My science teacher on lateral thinking
ThoughtsMy year 7 science teacher Mr Dall’oste was brilliant. He made every topic approachable, fun, and interesting; as all good teachers do. One of his classes I vividly remember turned out to be one of those sneaky life-lesson things.
We’d been told to break out into groups, and create the strongest bridge we could out of a limited set of popsicle sticks. Each bridge would be judged at the end of the lesson by suspending them between two desks, and placing gram weights on their decks. The prize was a small bag of Mars bars, I think.
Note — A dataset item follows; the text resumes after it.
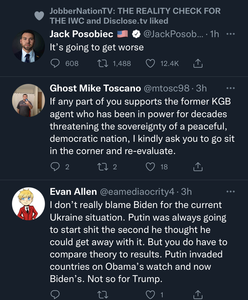
Task: Share Evan Allen's tweet
Action: pyautogui.click(x=198, y=294)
My group got to work placing a series of popsicle sticks lengthwise, then gluing them together with some X-shaped trusses underneath and on the sides; like a barn door. We connected a few of these sections together with more glue and horizontal sticks. It looked like this from the top:
┌────────────┬────────────┐ ├────────────┼────────────┤ ├────────────┼────────────┤ ├────────────┼────────────┤ ├────────────┼────────────┤ └────────────┴────────────┘
Most of the kids in the class made a similar design. Surprising nobody, when the teacher placed each bridge deck between two tables and started adding weights, that middle joint acted like a fulcrum and buckled. Ours held up marginally better on account of the X-shaped trusses. One other group staggered their sticks so there wasn’t a single point of failure, but even it succumbed to splinters. Another group arranged their sticks at a 90-degree angle to ours; it didn’t stand a chance.
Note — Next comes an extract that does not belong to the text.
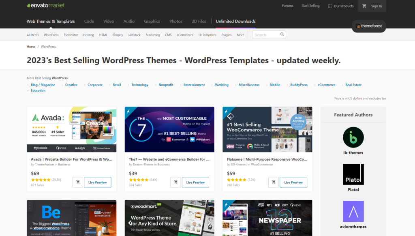Add The7 theme to cart
The image size is (415, 236).
[175, 182]
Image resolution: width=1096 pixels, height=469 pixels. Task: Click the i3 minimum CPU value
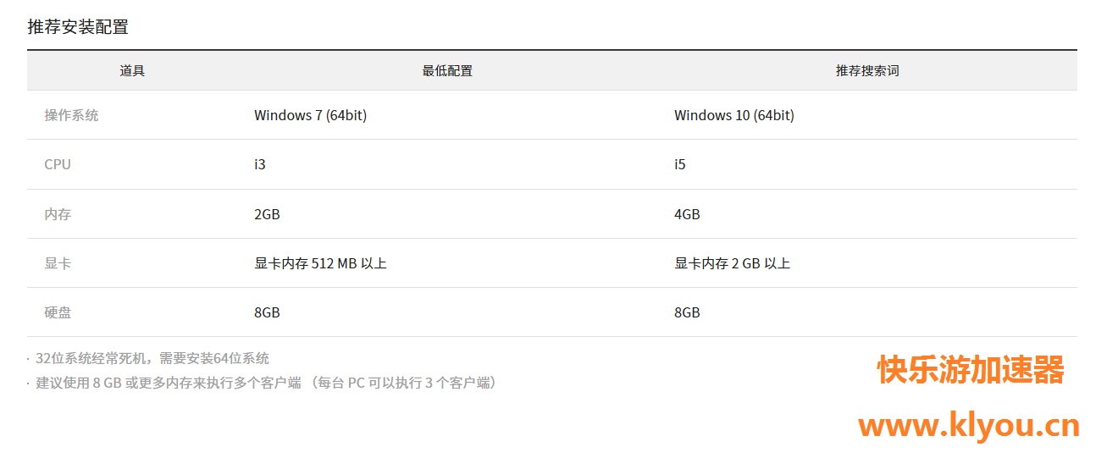click(260, 164)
Finally he got to the last group, who moved the tables close enough together that they could be bridged by a single popsicle stick. Over howls of consternation at this literal shifting of the goal posts, Mr Dall’oste added weight after weight to this shorter bridge.
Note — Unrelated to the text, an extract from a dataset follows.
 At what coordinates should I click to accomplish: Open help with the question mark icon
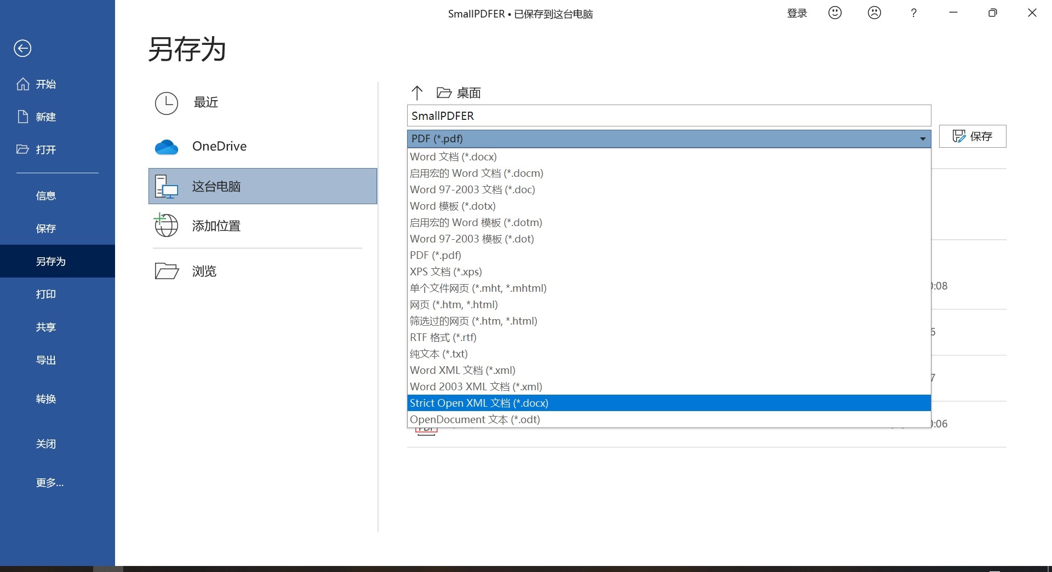click(x=913, y=13)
Despite being the same design as ours, the lack of a weak, middle joint meant it was able to take the cumulative weight of every other bridge in the class, and then some. I can’t remember if he ran out of those gram weights or not, but when he started stacking textbooks and his coffee mug on top, it was clear who the winner was.
Kids have nothing if not an inate sense of fairness, so eventually Mr Dall’oste went back to the front of the class to justify why he’d permitted such a flagrant disregard of the rules! He explained that this one group had demonstrated lateral thinking. Bridges in the real world don’t span across an entire river or valley by themselves, they’re supported by pylons, or an arch, or tension from cables, or a cantilevered lattice. He argued that by moving the desks closer, that one group had built columns to transfer the weight more effectively, rather than relying on the popsicle sticks themselves which have weak points.
The protests persisted, but like a good lawyer working for an engineering firm he claimed he never mentioned that the desks couldn’t be moved. Either I or one of my group mates tried to justify that he said he wanted us to build a bridge out of popsicle sticks, and that moving the tables integrated them into the design. He claimed the desks were part of our design too, which I couldn’t dispute. He had us beat.
I still think about that today (clearly)! Is what I’m doing the best approach, or have I been permitted leeway (tacitly or otherwise) to adjust the environment? Is there something on the periphery, or in part of the support structure I’m not thinking of? It sounds so obvious, but that train of thought has helped me more in my career than I probably even appreciate. Cheers sir.